Gotta Go, Gotta Go, Gotta Go RIGHT NOW!

If you’re a woman who’s entered perimenopause, you may be noticing that trips to the bathroom are becoming more frequent and less in your control. This can be annoying and embarrassing, especially if you don’t make it quite in time!

What’s the connection between menopause and that “gotta go right now” feeling?

During perimenopause and menopause, the level of estrogen, which helps to keep the tissues of your bladder and urethra healthy, begins to drop significantly. If you’ve begun to notice dryness and sensitivity during sex, this may be a clue that you’re at risk for bladder problems as well.  Just as the tissues of the vaginal wall begin to thin and dry out, so does the tissue that lines the bladder.

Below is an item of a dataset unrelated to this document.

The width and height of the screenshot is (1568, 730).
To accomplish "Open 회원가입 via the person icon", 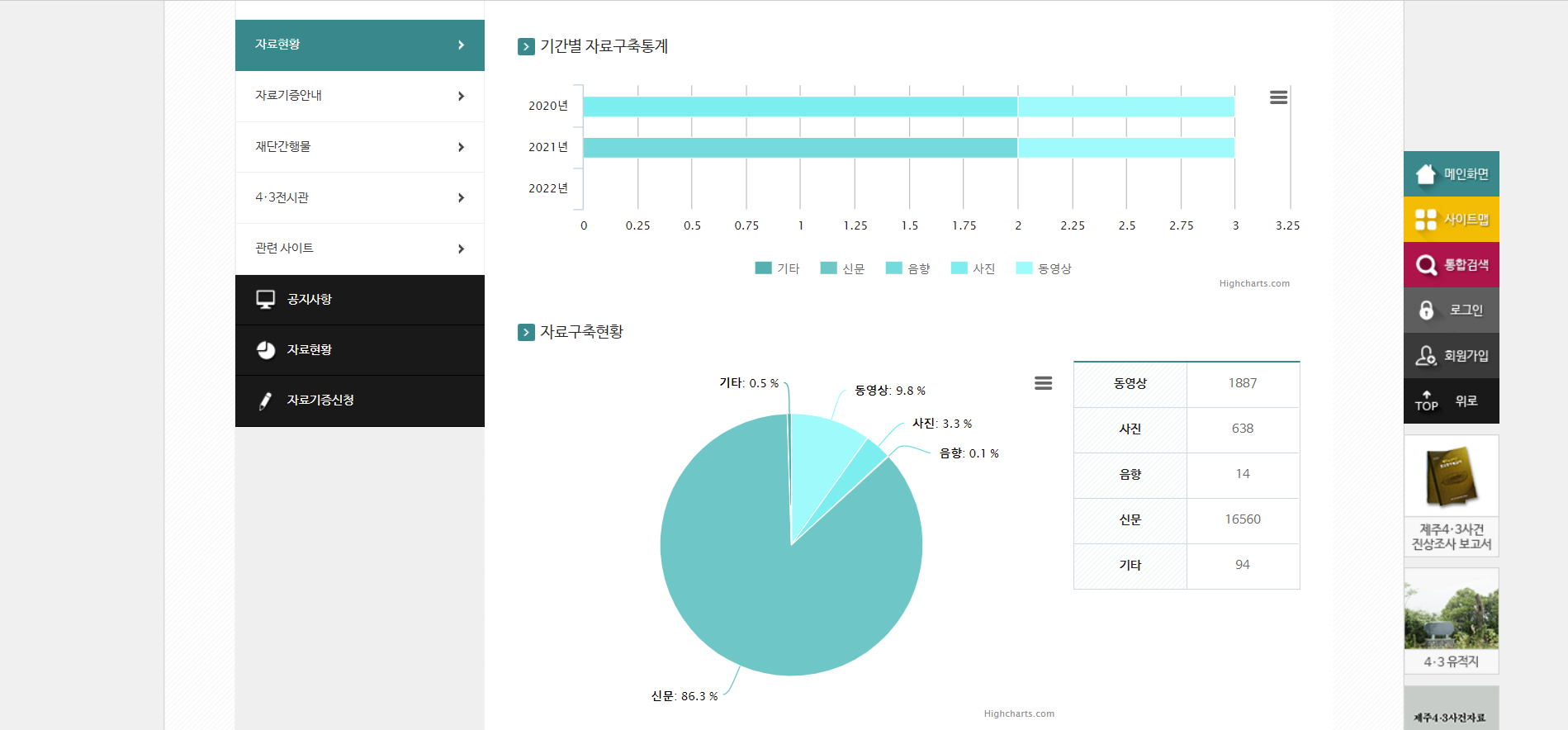I will 1426,356.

When that happens, your bladder becomes more sensitive to irritants (like caffeine and spicy foods) and more susceptible to “hair-trigger” releases.

Lack of estrogen can also cause the pelvic muscles, which are responsible for maintaining bladder control, to weaken, eventually resulting in incontinence. Women who have had hysterectomies may experience these issues to an even greater extent because the surgery itself affects pelvic floor muscles.

What kinds of bladder control problems can happen with menopause?

Overactive bladder problems take several forms:

  • Urgency: When you have to go, you have to go now.
  • Frequency: You have to go all the time, defined as a problem if you need to go more than eight times in a 24-hour period. This is especially problematic if you have issues pre-existing issues with insomnia!
  • Stress incontinence: that good hard laugh or unexpected sneeze can result in an unwelcomed wetness just when you least expect it.

The good news is that there are ways to lessen the impact of roller-coaster hormones. You might think that hormone replacement therapy would help here, but the data actually suggests it may worsen the situation. Dietary changes (avoiding spicy foods, caffeine and other bladder irritants) and pelvic floor exercises may be helpful.

Unfortunately, this one of those topics rarely comes up in casual conversation. No one likes to discuss it…even with their doctors! So many women suffer in silence and end up feeling isolated and alone. There are several medications that can help with bladder control, so if you have problems that are beyond annoying and infrequent, it’s time to speak up. You have LOTS of company!